Los regímenes demagogos deben su ascenso a las frustraciones y peores instintos de la gente
Recientemente circulan en internet fotos inéditas de las élites del Tercer Reich. En ellas se ve a Hitler y a sus principales secuaces en actitudes prepotentes, al parecer invencibles: rodeados de aplausos, en la cúspide de su popularidad.
Lo que impacta es lo poco que duró aquello. Y resulta que los regímenes demagogos e irresponsables deben su ascenso a las frustraciones y peores instintos de la gente. Son oportunistas que protagonizan -de principio a fin- una permanente huida hacia adelante. Alardean fuerzas imbatibles pero tienen los pies de barro.
Sus argumentos fundamentales son mentiras o medias verdades.
Un pilar característico de sus regímenes es lo que Karl Marx denomina "lumpen"; en alemán, "mendigos": estrato inferior al proletariado, que sobrevive en precarias condiciones marginales, compuesto de trabajadores ocasionales, derelictos y delincuentes de diversa ralea. Es una masa amorfa e incoherente que sólo responde a la última dádiva que recibe.
Los gobiernos serios buscan su superación; los demagogos los transforman en arma.
Utilizan esa mazamorra - que no tiene nada que perder- para agredir y amedrentar a los opositores. Carente de conciencia cívica o ideales, apenas sirve para hacer bulto en actos masivos, o para cometer actos de vandalismo social cuando se sienten guapos y apoyados. Aparecen como zamuros ante la debilidad ajena y se esfuman ante el menor indicio de peligro.

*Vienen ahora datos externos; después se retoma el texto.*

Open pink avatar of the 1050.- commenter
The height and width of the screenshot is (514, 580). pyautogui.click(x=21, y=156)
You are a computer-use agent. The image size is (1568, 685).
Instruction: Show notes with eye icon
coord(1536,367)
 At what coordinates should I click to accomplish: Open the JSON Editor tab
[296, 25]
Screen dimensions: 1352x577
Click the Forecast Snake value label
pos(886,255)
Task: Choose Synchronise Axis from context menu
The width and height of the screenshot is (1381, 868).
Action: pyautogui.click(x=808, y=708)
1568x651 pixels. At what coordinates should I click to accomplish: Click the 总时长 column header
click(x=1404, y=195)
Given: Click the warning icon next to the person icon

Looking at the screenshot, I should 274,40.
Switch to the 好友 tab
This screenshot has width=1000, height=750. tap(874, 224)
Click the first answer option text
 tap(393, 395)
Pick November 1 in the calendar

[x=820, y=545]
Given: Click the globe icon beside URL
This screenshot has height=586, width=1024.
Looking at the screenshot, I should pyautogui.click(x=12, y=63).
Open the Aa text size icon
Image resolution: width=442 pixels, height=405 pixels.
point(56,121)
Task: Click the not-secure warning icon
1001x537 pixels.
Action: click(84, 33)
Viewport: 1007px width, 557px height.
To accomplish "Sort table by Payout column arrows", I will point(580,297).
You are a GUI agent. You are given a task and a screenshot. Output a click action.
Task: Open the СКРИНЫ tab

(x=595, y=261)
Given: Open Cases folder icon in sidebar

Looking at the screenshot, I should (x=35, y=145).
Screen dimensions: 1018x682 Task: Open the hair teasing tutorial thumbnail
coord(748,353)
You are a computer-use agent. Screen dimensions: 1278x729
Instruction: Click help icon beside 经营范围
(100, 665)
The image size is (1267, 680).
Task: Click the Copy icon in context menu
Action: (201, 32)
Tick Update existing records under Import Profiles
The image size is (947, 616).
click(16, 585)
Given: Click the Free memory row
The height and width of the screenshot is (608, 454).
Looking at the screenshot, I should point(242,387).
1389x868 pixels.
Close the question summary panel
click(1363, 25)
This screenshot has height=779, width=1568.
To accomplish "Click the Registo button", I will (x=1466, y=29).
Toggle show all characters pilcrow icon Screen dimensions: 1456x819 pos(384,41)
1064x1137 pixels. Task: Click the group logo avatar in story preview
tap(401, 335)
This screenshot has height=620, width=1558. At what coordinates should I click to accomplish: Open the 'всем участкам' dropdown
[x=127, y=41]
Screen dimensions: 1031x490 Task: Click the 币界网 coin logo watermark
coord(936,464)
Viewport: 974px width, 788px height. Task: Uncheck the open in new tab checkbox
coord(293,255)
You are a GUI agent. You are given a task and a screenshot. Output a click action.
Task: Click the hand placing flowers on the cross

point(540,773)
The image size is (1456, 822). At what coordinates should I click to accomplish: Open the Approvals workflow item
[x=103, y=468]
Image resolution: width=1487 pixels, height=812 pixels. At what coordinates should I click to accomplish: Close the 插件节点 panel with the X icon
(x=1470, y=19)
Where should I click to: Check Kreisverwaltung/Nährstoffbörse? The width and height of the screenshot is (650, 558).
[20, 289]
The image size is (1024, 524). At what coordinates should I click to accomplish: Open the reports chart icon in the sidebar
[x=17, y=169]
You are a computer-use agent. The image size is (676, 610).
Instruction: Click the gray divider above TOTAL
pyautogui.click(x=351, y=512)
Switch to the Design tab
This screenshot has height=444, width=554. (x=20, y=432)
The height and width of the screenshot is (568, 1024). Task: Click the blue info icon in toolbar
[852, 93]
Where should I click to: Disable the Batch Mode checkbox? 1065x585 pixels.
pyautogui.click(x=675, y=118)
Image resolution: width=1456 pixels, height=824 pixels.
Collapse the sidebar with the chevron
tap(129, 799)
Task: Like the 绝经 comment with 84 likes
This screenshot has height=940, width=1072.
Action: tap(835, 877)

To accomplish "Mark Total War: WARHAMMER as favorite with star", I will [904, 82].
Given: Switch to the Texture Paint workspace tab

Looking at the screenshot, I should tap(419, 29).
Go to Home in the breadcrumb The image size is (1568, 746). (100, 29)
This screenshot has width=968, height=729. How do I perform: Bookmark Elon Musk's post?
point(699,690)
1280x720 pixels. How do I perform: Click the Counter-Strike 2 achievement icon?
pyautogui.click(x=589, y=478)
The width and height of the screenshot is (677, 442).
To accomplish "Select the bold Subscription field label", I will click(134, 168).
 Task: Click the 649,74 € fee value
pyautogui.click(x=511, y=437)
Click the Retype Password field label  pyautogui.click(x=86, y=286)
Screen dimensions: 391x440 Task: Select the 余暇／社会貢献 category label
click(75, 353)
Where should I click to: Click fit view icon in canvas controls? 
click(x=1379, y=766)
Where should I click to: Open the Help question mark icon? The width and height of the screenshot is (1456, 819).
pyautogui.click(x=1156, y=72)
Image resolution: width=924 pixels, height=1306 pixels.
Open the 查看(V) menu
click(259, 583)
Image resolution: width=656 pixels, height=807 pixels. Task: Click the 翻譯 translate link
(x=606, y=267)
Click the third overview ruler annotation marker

En regímenes profundamente irresponsables, las fuerzas armadas se subordinan a la acción destructiva de ese "lumpen", sirviendo de escudo cuando no de accesorio a sus abusos y atropellos. La lealtad de tales instituciones es tan precaria como la de cualquier gavilla de asaltantes. El cambio de casaca queda siempre a la vuelta de la esquina.
Sobre esas bases de arena se monta aquello que pomposamente llaman "gobiernos", dominados por adulantes mercenarios de diferente pelaje, cuyo rasgo más persistente es la vocación de rapiña encubierta con un ligero barniz ideológico: su consistencia no pasa del disfraz con el color partidista decretado por el caudillo turno.
Hay casos excepcionales como Cuba: que así se inició para convertirse luego en complejo aparato represivo: diseñado en Europa Oriental y preservado -como enfermo en coma- con el respirador artificial de sucesivos subsidios externos.
Pero sus cantinflescos remedos - ineptos hasta para la represión- quedan inexorablemente condenados a hundirse en sus propias inconsistencias y cuando menos se le espere. Colapsan solos, apenas dejando atrás el daño que han hecho.